Make sure you have boarding contracts and that they spell out exactly what is expected of you and the client. Same goes for lessons or breeding arrangements. This is not only a great legal way to protect you and your interests, it ensures that you have the opportunity to discuss anything that might become a problem.
For example, if your client thinks that you will be available to bring up her horse and hold it for the farrier and vet as part of the boarding agreement, and you charge extra for those services, having that out in the open when the boarder is joining your stable will ensure there isn’t a dispute later when she sees the added service charge on her bill.

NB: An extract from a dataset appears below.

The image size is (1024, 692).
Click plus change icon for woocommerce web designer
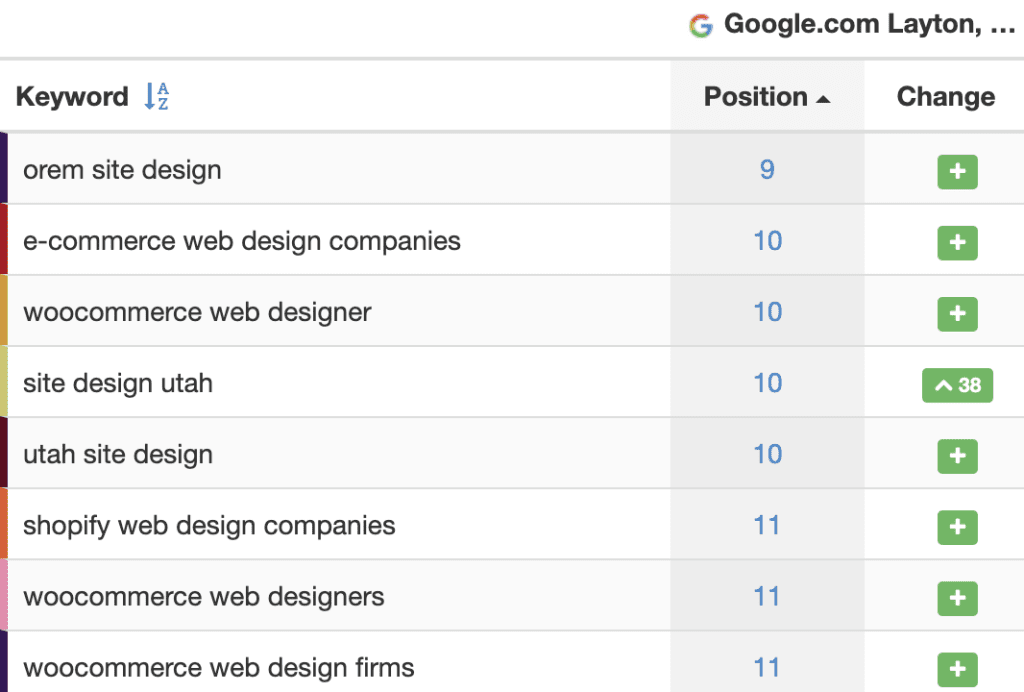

If you close your arena at 10 p.m. in the summer and 8 p.m. in the winter, then make sure that is spelled out, too. For working horse owners that might make a difference in choosing your facility.
Those boarders who constantly ask you for “favors” can be controlled if the responsibilities are spelled out in your boarding contract. Asking you to put on or take off blankets, “I can’t make it out so could you clean Johnny Boy’s stall and feed him” episodes, and “Can I borrow the truck and trailer” requests can all be addressed and managed.
If you occasionally, out of the goodness of your heart, want to do some of these things and not charge for them, that is certainly up to you. But beware of the clients who assume if you do it once for free that you’ll do it again (and again, and again) for free.
Manage your clients’ expectations and you will find that not only are you and the client much happier, but that you are earning money for the jobs that you do for the client.